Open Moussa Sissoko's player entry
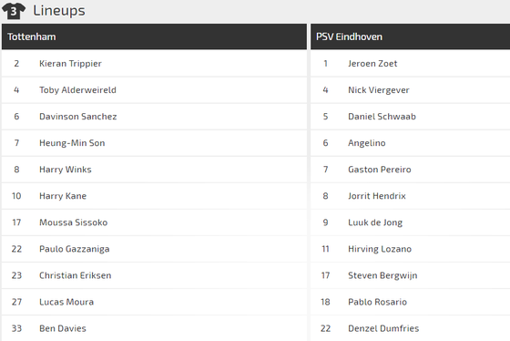This screenshot has height=341, width=510. click(x=73, y=222)
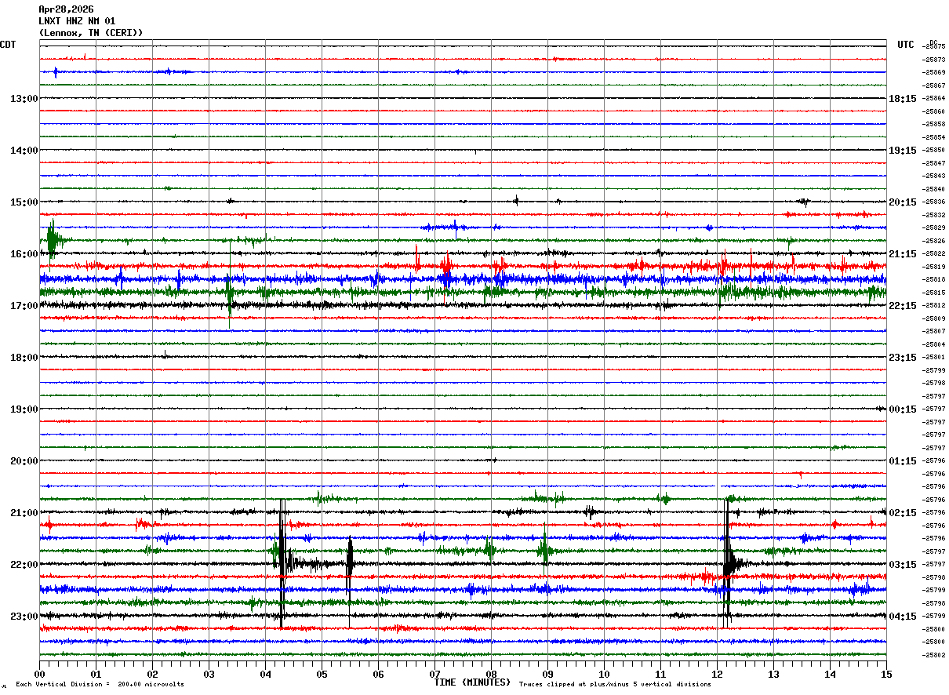949x695 pixels.
Task: Select the topmost DC offset value -25875
Action: tap(935, 46)
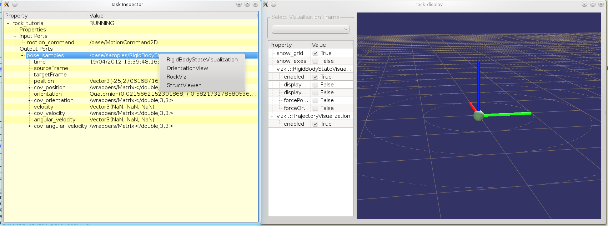Click the round pin button in Task Inspector titlebar
The image size is (608, 226).
[x=15, y=4]
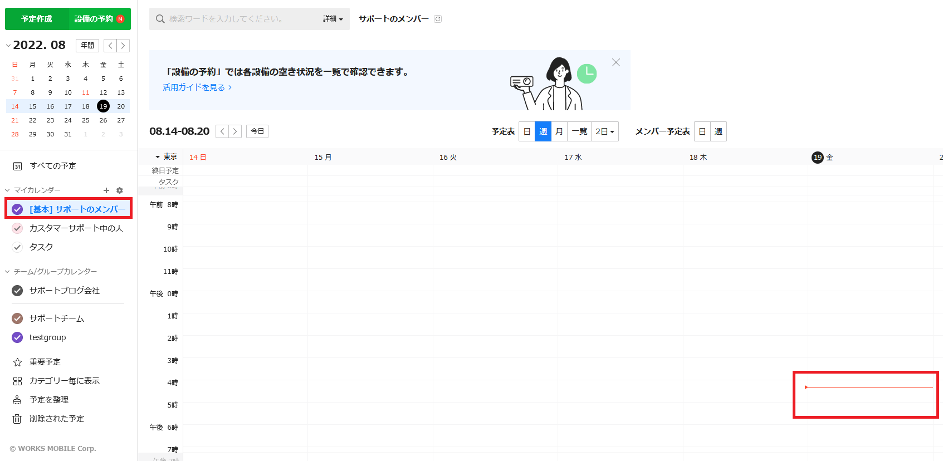Click the refresh icon beside calendar title
Viewport: 943px width, 461px height.
point(438,19)
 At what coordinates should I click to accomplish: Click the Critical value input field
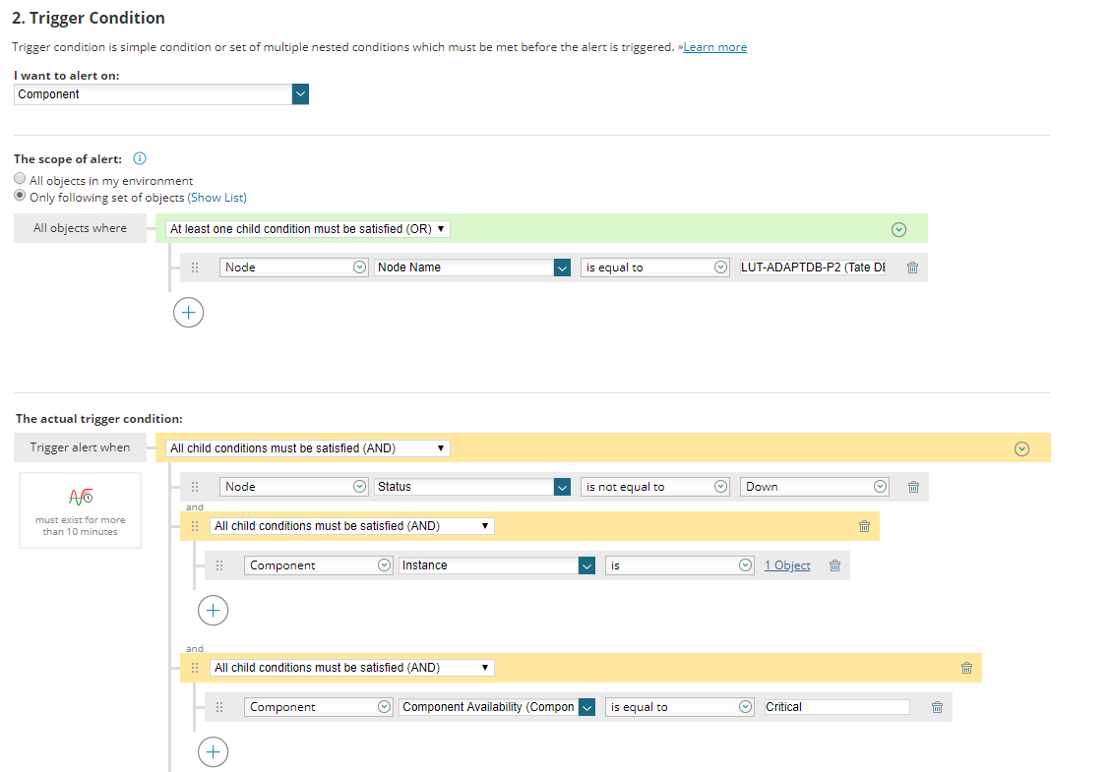pos(836,707)
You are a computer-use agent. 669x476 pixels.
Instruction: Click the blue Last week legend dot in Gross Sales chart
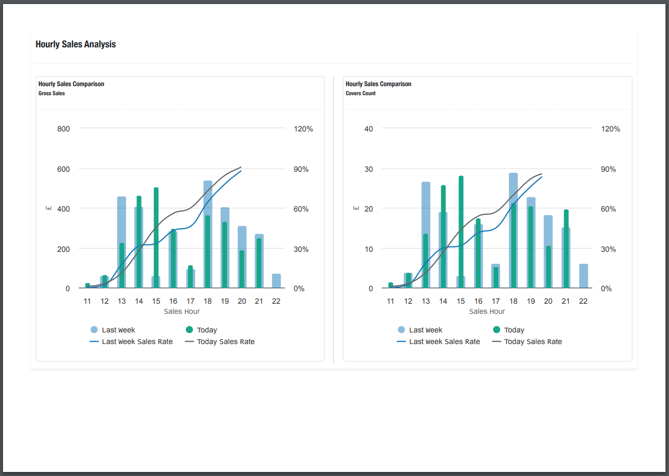(x=94, y=330)
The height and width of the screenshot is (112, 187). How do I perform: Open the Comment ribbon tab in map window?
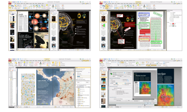pos(18,61)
+-------+
> **WORK ITEM**
Give back the listing exactly, without a single picture.

> **RESULT FOR THIS TASK**
Open Moussa Sissoko's player entry
This screenshot has height=341, width=510. click(x=73, y=222)
949x695 pixels.
Task: Select the topmost DC offset value -25875
Action: tap(935, 46)
Click the round pin button in Task Inspector titlebar
The image size is (608, 226).
[x=15, y=4]
Click the refresh icon beside calendar title
Viewport: 943px width, 461px height.
point(438,19)
 At what coordinates should I click to accomplish: Click the Critical value input field
pos(836,707)
You are a computer-use agent. 669x476 pixels.
Instruction: Click the blue Last week legend dot in Gross Sales chart
(x=94, y=330)
The height and width of the screenshot is (112, 187). How do I perform: Open the Comment ribbon tab in map window?
pos(18,61)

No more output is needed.